Provided material —
* * * *

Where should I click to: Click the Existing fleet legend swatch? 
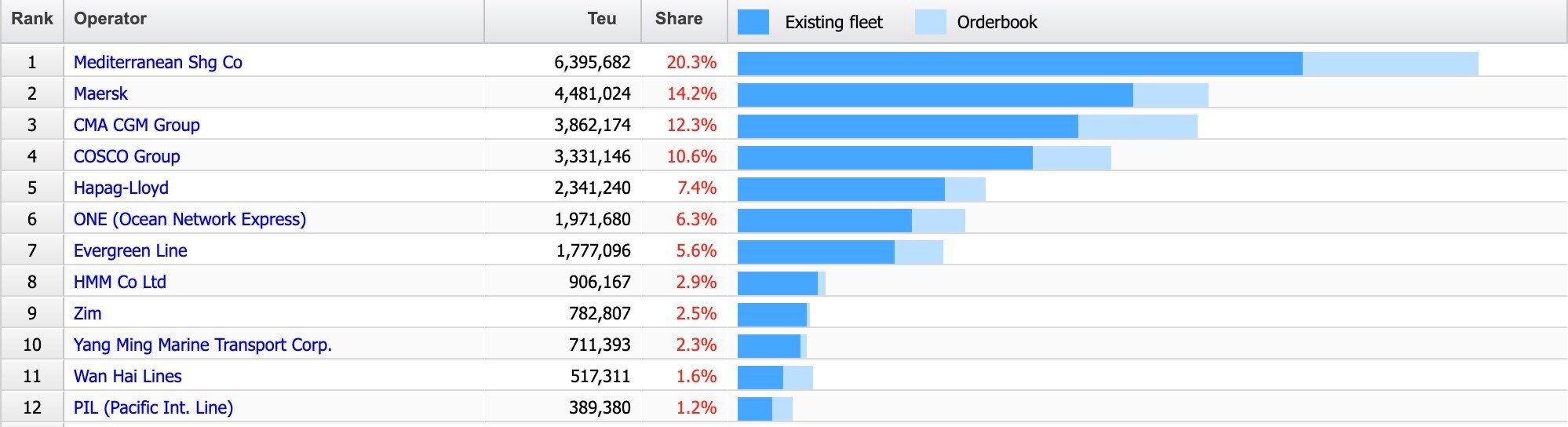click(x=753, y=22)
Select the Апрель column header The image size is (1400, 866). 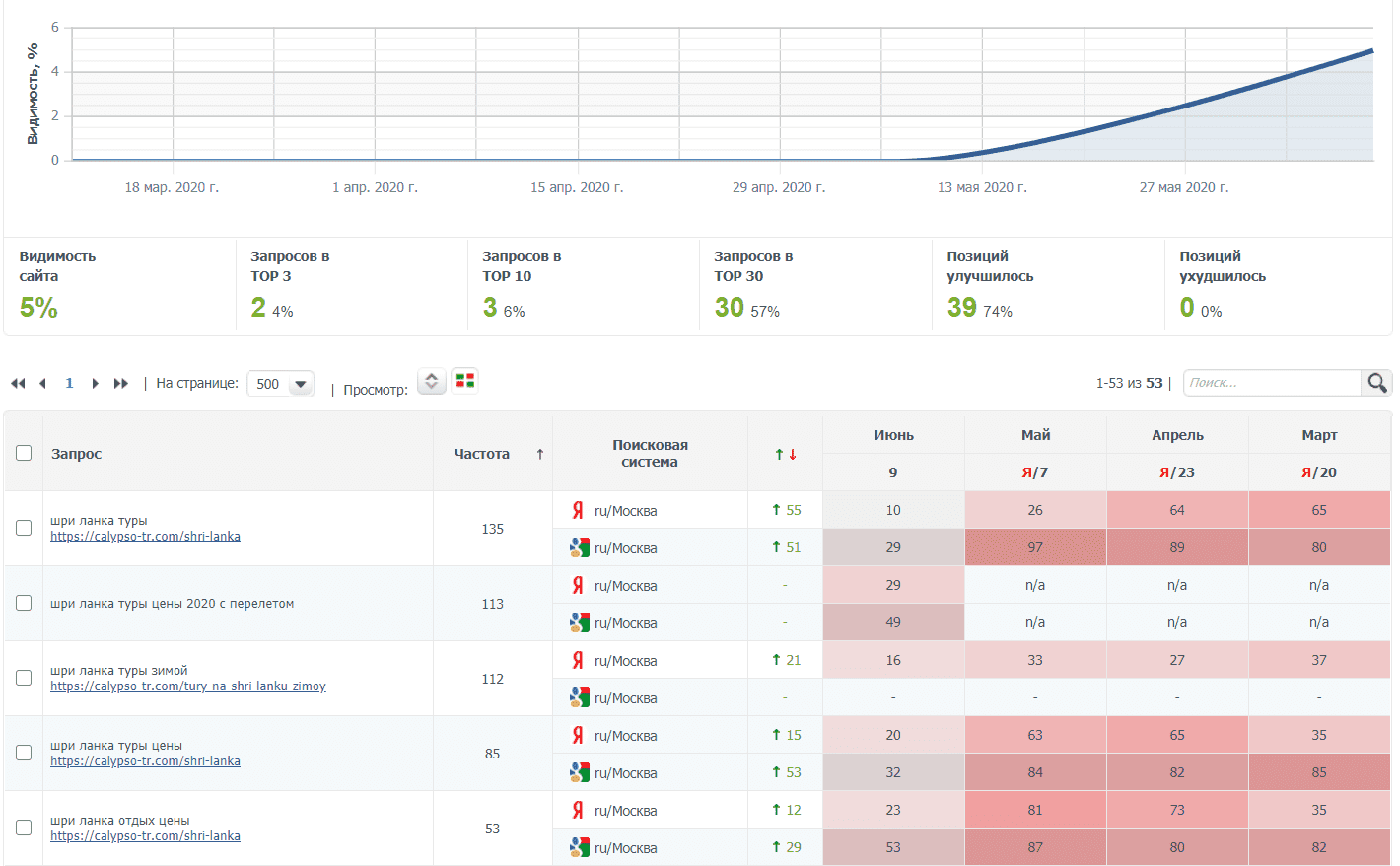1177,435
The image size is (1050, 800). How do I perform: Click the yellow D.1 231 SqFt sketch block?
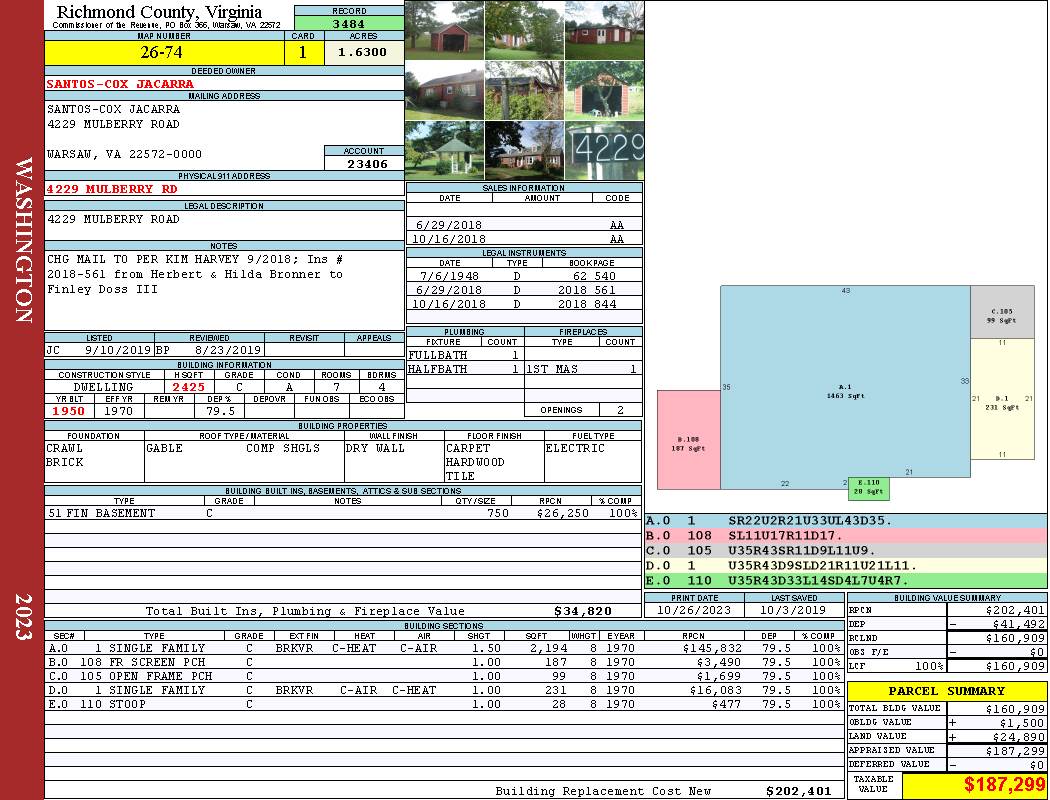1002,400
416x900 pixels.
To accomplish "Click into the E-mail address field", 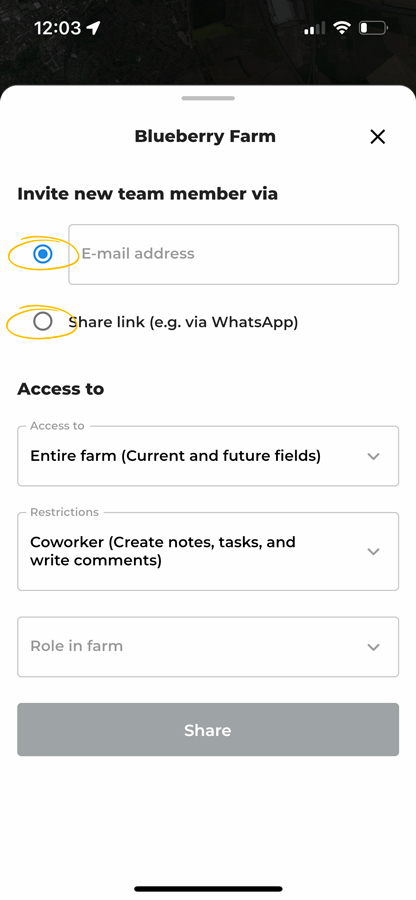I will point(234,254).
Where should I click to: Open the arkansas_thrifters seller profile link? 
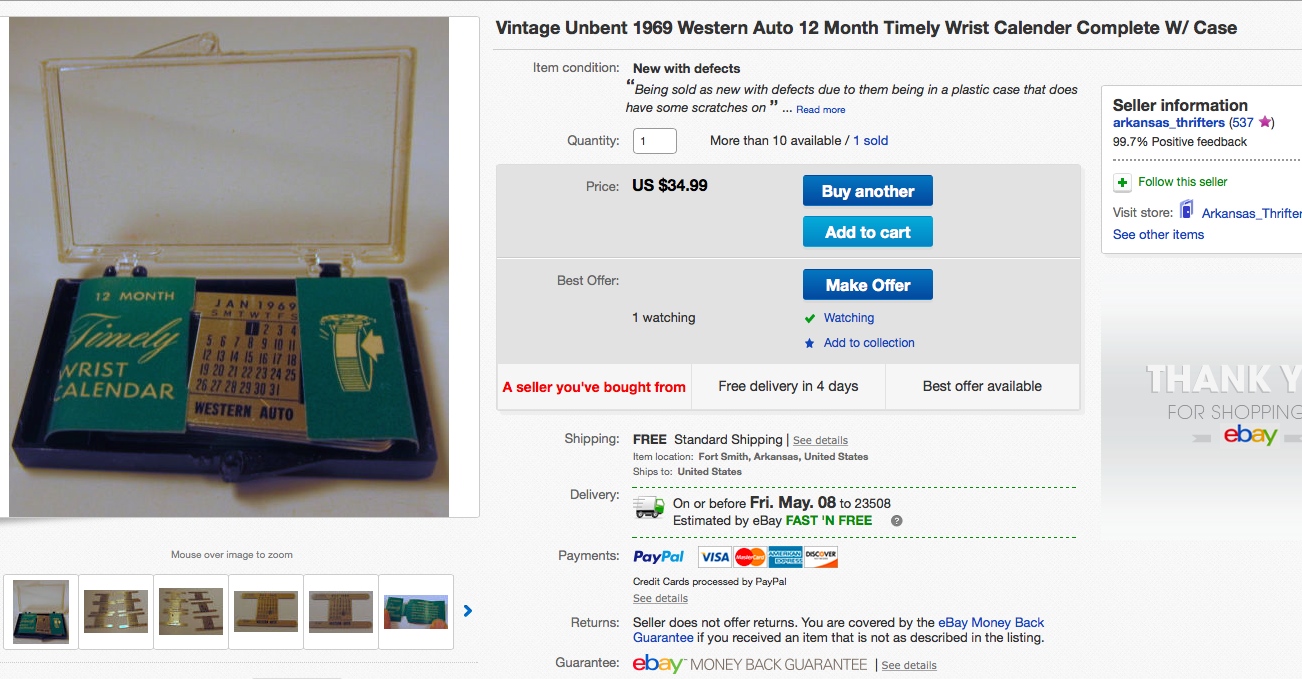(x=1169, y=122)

* * * *

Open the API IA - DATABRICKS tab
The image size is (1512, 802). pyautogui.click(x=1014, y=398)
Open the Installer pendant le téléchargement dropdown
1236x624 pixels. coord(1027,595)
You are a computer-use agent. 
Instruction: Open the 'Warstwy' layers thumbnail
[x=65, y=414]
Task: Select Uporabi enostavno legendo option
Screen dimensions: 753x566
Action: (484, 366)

* * * *

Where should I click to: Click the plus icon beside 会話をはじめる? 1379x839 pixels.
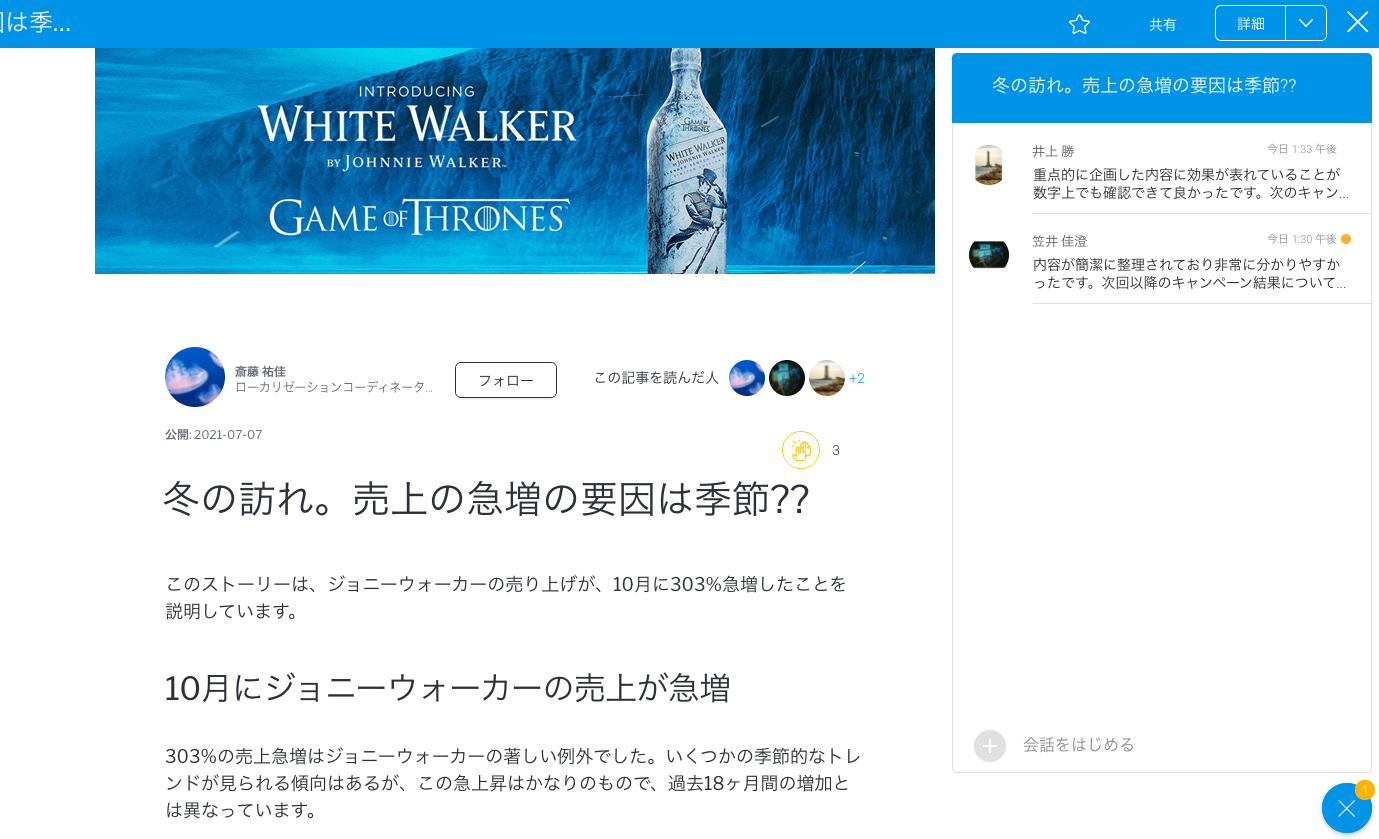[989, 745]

* * * *

Required action — Take the lines above from the one containing "Open the API IA - DATABRICKS tab" to the one containing "Task: Select Uporabi enostavno legendo option" and retype them exactly, both ends included, with nothing added.

Solution —
Open the API IA - DATABRICKS tab
The image size is (1512, 802). pyautogui.click(x=1014, y=398)
Open the Installer pendant le téléchargement dropdown
1236x624 pixels. coord(1027,595)
You are a computer-use agent. 
Instruction: Open the 'Warstwy' layers thumbnail
[x=65, y=414]
Task: Select Uporabi enostavno legendo option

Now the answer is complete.